His eyes lit up. “You can’t say what? Your middle name?”

Me and my big mouth! I’d put my foot in it now.

“You must understand,” I protested. “My mother died when I was young.”

“I’m sorry.”

“No, that’s not what I mean,” I said. “I never knew her, but I love all I’ve learned about her. I have her letters and journals and precious things.”

Mike’s expression of polite bewilderment was fun to watch.

“But the one thing I can’t forgive her for,” I said, “aside from dying, is giving me my middle name. I don’t know why my father didn’t put his foot down.”

“After a build-up like that,” Mike said, “I have high expectations.”

I braced myself for the worst. “My name,” I said, “is Tabitha Adorabelle Woodward.”

He struggled bravely to keep from laughing. The harder he tried, the worse it got.

“That,” he said with courtly politeness, “is a lovely name.”

“It is not!”

“It is.” He tried to keep a straight face. “It suits you.”

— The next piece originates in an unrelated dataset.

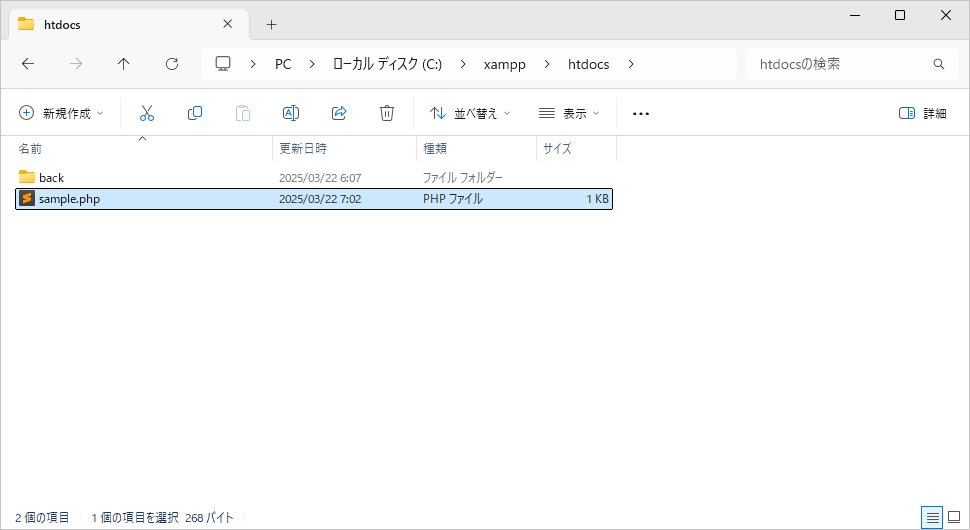
Task: Refresh the htdocs folder view
Action: pos(172,64)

I bumped him with my elbow. “You take that back, Michael Finnegan O’Keeffe.”

“I shall do no such thing.” He waggled a finger in the air. “If your mother took one look at you, upon your arrival in this world, and said, ‘I dub thee Tabitha Adorabelle Woodward,’ who am I to disagree with her?”

“Yes, well,” I said, “if you ever call me that, you’ll get an earful from me.”

“That’s reason enough to try it,” he said. “But I won’t have much chance to, will I?”

No. Not after tonight, he wouldn’t.

A cold wind sliced through my coat, reminding me that I was wasting precious time enjoying the company of a certain young man while all around me, danger closed in.

“What time is it, do you suppose, Mike?” I asked him.

He considered. “I saw a bank clock a ways back. It must be going on ten thirty.”

I couldn’t believe it. “Only that?”

“I know.”

“Then Emma and Carrie might still be up,” I said. “Come on. Let’s go warn them and get Pearl’s and my things.”

Pearl—Something to Remember Them By(Sunday, December 2, 1888)

Miss Stella pulls her silk turban from a pocket in her frock and settles it carefully over her head. She pinches the wick of Pearl’s candle between her thumb and forefinger.

The men have finished their noisy exploration of the ground floor and have reached the stairs.

A wide, arched doorway leads from the parlor to the foyer. Stella calmly advances under it and into the tiled entry, still holding Pearl’s candlestick. Pearl presses her back against the parlor wall. The men’s footsteps draw closer, advancing up the stairs. When they make short work of Miss Stella—the brutes won’t spare her for her age—they will come through that arch. She feels utterly exposed, shining like a ghost in her nightgown. As protected as a naked baby.

She creeps farther along the wall until she reaches a corner and a dusty velvet drape. She slips behind it and feels the chill of a drafty window. Lead mullions and glass panes, cold and damp to the touch. Many windows. One of them might be a door. Beyond this window is a patio bordered by iron rails and the great marble columns she’d seen from the street.